5. The language: It’s not all that common to find someone who speaks English in China. Even trying to learn the language is extremely difficult given the different dialects. It is much easier to download an app that can record what a person is saying and play it back to you in your own language.
6. No Google or Facebook: These two online services are completely blocked in China so you won’t be able to access them. Unless you’re technologically proficient and know how to set up a VPN, you’re going to have to find other ways to share your adventure with friends/family.
7. Hospitality: Like most big cities, people ordinarily keep to themselves, however, if you travel to the outskirts of villages, don’t be surprised if someone stops their car to offer you water bottles, cookies, and maybe even invite you to dinner!

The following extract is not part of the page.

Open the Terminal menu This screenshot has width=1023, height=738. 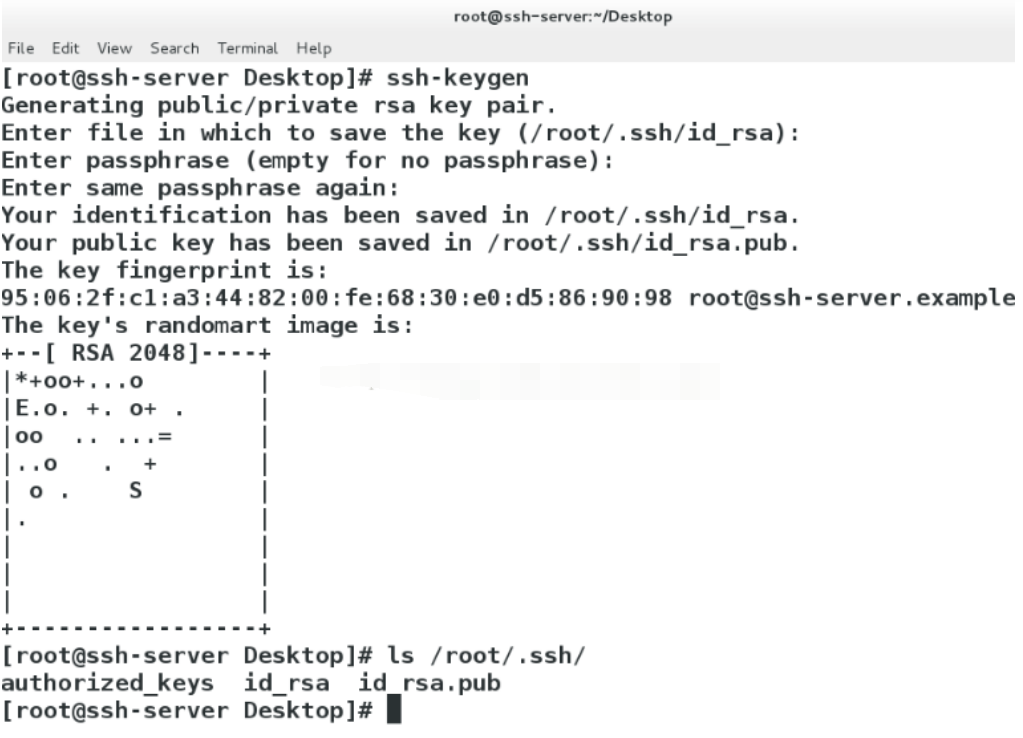[x=245, y=48]
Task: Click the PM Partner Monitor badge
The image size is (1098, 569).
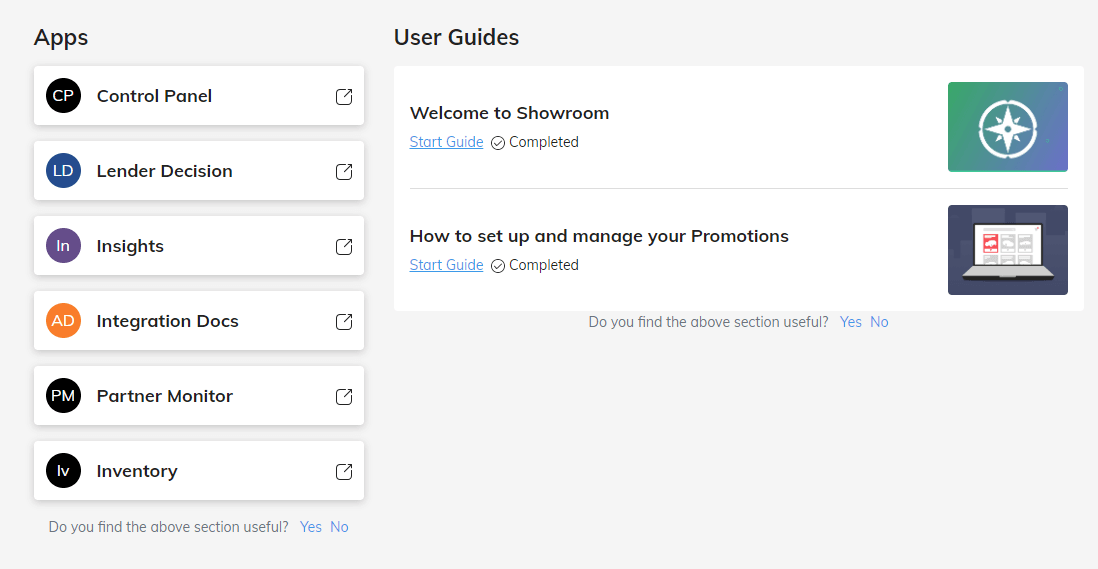Action: tap(63, 395)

8. Police geese instead of police dogs: According to Chinese authorities, geese have excellent vision and can be very aggressive which makes them the perfect replacement for police dogs.
9. Planning for a child: This might not affect you personally but the more you know, right? Couples in China must apply and be approved for a Family Planning Certificate either three months before or after the mother falls pregnant.
10. Hire someone to help you avoid traffic: There is an actual service in China you can call that will send someone on a motorcycle to pick you up out of a traffic jam. You’ll zoom away on the back of the motorcycle and one of the people they’ve sent will sit in traffic for you. This is real life.
11. Approximately 35 million Chinese people live in caves: The caves are called yaodong in Chinese. They are usually dug into the side of a mountain and have rice paper or blankets hanging from semicircular entrances to take the place of doors.
12. Chinese Researchers wear panda suits to trick cubs: At the Hetaoping Research and Conservation Centre, workers dress in panda suits so that they don’t threaten Panda cubs in the wild.